> Task details
Filter the records below, keeping every line that contains the word "dimensions" and copying each of those lines in full.
= = = = =
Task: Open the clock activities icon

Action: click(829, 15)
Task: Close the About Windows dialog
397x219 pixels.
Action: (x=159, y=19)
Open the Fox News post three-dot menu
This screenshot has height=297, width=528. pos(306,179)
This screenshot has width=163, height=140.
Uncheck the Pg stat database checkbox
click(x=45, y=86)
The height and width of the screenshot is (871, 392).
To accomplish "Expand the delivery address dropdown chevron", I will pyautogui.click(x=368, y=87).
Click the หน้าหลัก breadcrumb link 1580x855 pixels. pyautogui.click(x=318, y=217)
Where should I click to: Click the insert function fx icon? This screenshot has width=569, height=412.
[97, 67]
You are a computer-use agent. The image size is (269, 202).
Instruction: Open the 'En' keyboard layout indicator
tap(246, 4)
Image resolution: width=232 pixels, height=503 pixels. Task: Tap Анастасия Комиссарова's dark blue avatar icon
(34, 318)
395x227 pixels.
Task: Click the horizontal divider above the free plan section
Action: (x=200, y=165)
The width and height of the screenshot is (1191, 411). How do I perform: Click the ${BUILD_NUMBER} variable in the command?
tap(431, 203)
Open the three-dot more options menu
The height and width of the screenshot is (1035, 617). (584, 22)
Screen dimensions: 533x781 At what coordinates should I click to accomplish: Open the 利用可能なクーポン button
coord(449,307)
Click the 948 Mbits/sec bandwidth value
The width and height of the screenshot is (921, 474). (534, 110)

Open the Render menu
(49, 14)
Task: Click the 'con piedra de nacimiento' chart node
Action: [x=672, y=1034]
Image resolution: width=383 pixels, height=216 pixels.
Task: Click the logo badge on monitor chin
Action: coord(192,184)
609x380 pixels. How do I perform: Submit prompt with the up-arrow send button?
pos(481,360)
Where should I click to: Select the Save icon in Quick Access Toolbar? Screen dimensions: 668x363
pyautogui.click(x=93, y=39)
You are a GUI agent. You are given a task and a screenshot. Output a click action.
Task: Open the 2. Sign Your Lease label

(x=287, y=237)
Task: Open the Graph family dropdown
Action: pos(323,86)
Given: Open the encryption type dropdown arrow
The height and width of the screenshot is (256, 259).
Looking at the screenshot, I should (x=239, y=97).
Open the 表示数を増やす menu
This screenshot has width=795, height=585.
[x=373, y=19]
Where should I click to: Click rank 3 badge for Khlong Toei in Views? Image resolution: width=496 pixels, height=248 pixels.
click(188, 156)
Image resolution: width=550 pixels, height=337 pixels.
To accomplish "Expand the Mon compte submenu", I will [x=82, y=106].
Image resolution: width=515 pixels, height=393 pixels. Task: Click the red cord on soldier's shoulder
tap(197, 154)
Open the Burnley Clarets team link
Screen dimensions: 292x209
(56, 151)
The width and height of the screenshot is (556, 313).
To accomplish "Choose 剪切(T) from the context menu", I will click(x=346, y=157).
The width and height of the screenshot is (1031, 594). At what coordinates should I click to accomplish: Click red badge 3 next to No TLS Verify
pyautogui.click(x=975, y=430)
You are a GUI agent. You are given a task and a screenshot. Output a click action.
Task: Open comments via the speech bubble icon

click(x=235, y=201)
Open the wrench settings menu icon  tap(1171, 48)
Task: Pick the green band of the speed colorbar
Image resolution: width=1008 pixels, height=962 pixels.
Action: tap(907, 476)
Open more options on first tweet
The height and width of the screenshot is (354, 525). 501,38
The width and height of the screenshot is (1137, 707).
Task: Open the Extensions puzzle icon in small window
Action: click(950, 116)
= = = = =
> Task solution
Screen dimensions: 533x781 At what coordinates should I click to accomplish: Open the 利用可能なクーポン button
Where should I click to: Select the Save icon in Quick Access Toolbar? Screen dimensions: 668x363
Screen dimensions: 292x209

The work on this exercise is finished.